The miners were well organized, too. In military fashion (many were World War I veterans) they appointed leaders, and arranged transportation for additional recruits and supplies. Lacking uniforms, they wore red bandanas to distinguish themselves from company gunmen, who wore white patches. (The miners began to refer to themselves as “rednecks,” and a new term was added to the American lexicon.) To guard against spies, the miners created passwords that were never revealed, even decades after the conflict.

The first skirmishes took place on Aug. 25 on the outskirts of Logan, and Gov. Morgan quickly asked President Warren Harding to send federal troops to help stop the uprising.

Federal Threat

Harding sent Gen. Henry Bandholtz to survey the situation. When he arrived in Charleston on Aug. 26, Bandholtz told the governor and UMW leaders that he intended to restore order immediately. He warned the union leaders that if the marchers did not turn back, the U.S. Army would “snuff them out” or arrest them for treason. Fearing disaster, legendary union organizer Mother Jones and other national UMW officials urged the miners to call off the march.

That afternoon, UMW leader Keeney relayed Gen. Bandholtz’s threats to a large group of miners at a ball field in Boone County, and convinced them to turn back. They had come to stand up to the coal bosses, they reasoned, not to fight the U.S. army.

Bandholtz had assured Keeney that he would not allow the militias to pursue them, notes historian Clayton D. Laurie, and the marchers made arrangements with local railroads to return to their homes the next day.

Turning Point

But the coal companies had sent in thousands of reinforcements, and Chafin was determined to end union organizing in Logan County while he felt he held the advantage.

On the night of Aug. 27, soon after miners began leaving the scene, reports came in that “Chafin’s forces were deliberately shooting union sympathizers in the town of Sharples, just north of Blair Mountain—and that families had been caught in crossfire.”

Infuriated, the miners turned back — some traveling in commandeered trains — to confront Chafin’s forces, and the battle was on. On Aug. 28, union forces captured four deputies. Three days later, a small armed company of Logan residents organized by a local Baptist minister killed three others.Chafin’s planes dropped homemade bleach and shrapnel bombs, but failed to intimidate the union forces. Many thousands of rounds were fired by both sides, as the miners attempted to storm the hill.

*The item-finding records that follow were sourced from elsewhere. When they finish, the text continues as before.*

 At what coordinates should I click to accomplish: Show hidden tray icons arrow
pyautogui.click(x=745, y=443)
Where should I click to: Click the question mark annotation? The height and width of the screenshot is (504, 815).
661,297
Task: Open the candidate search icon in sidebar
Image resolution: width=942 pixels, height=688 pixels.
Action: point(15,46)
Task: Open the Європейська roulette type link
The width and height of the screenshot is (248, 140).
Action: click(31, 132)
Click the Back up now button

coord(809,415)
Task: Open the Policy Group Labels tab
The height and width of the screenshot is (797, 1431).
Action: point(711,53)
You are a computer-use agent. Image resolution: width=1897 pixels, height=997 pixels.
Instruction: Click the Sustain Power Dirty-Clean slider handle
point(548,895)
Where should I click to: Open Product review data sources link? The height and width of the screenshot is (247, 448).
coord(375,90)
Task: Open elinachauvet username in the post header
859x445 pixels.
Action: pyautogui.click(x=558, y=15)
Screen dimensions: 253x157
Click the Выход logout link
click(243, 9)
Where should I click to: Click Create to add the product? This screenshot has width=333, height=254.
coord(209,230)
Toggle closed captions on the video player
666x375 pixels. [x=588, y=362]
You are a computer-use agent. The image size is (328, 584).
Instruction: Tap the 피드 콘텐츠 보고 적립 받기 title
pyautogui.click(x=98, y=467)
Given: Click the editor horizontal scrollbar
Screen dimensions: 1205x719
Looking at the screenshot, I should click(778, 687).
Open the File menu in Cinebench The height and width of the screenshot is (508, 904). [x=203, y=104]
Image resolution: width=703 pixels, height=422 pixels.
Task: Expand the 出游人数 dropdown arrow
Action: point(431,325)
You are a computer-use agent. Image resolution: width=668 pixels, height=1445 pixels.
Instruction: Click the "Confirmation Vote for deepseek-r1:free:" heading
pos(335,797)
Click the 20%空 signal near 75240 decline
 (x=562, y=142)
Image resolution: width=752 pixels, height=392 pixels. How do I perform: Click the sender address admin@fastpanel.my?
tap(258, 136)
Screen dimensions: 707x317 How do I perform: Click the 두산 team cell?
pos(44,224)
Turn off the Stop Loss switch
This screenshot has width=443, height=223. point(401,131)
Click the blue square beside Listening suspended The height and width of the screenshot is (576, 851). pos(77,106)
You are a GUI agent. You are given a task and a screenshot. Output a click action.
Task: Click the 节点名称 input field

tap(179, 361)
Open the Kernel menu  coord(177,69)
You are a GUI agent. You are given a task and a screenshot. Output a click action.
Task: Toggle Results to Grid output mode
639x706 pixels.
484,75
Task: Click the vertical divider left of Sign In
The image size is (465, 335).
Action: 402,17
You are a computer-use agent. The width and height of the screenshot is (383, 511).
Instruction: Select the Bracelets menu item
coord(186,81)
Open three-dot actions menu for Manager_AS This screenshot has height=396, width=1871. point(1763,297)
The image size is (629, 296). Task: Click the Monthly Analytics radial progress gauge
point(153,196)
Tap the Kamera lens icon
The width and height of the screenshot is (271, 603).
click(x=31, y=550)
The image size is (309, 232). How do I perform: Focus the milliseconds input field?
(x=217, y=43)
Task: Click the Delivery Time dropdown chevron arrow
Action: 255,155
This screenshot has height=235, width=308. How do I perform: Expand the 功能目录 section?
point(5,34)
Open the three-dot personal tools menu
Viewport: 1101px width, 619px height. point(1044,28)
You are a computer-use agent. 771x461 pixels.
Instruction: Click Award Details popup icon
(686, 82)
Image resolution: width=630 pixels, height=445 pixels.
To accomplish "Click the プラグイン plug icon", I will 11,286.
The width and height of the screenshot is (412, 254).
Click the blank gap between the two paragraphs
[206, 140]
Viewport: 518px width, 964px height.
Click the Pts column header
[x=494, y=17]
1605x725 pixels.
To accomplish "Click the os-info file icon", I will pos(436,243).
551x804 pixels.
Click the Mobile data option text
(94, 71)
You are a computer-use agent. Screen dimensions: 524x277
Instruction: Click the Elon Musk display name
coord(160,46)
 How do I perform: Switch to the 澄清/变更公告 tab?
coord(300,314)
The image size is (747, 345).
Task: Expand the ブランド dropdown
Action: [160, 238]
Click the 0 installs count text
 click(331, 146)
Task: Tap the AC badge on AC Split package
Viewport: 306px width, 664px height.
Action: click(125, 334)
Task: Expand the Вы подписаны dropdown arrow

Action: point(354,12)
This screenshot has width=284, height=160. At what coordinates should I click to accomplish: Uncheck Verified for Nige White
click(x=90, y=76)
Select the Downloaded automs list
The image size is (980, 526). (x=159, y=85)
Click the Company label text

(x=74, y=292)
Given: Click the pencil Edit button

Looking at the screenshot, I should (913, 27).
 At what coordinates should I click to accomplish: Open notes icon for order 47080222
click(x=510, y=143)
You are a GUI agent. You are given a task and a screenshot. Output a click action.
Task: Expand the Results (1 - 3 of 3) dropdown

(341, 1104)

At Bandholtz’s request, President Harding sent federal troops to end the confrontation. Several thousand soldiers arrived by Sept. 3, along with an air squadron armed with bombs and gas.

Unwilling to fight the U.S. Army, the miners laid down their arms and returned home. Chafin’s forces also obeyed Bandholtz’s order to disband.

Aftermath

Several hundred combatants were wounded during the fighting and 16 were killed, including 12miners and four of Chafin’s men. Gov. Morgan tried to persuade the Army to help civil authorities arrest miners, but Bandholtz refused.

Bill Blizzard (left), Frank Keeney (right) and other UMW officials were acquitted of treason charges after the battle.

Bill Blizzard (left), Frank Keeney (right) and other UMW officials were acquitted of treason charges after the battle.

West Virginia courts indicted 1,217 suspected leaders of the rebellion but charges were later dropped against all but one, who fled the state and was convicted in absentia. The local minister and his son were convicted of murder, but both were pardoned by Gov. Howard Gore after serving three years in prison. Chafin was arrested several years later on corruption charges and served time in federal prison for bootlegging.

Although the miners’ march failed to unionize southern West Virginia coal mines, their plight garnered worldwide attention and helped build support for the National Labor Relations Act of 1935,which protects workers’ right to form unions and bargain collectively. Generations of American workers have reaped the benefits.

The southern West Virginia coal fields were organized following passage of the National Industrial Recovery Act in 1933, another New Deal-era labor reform.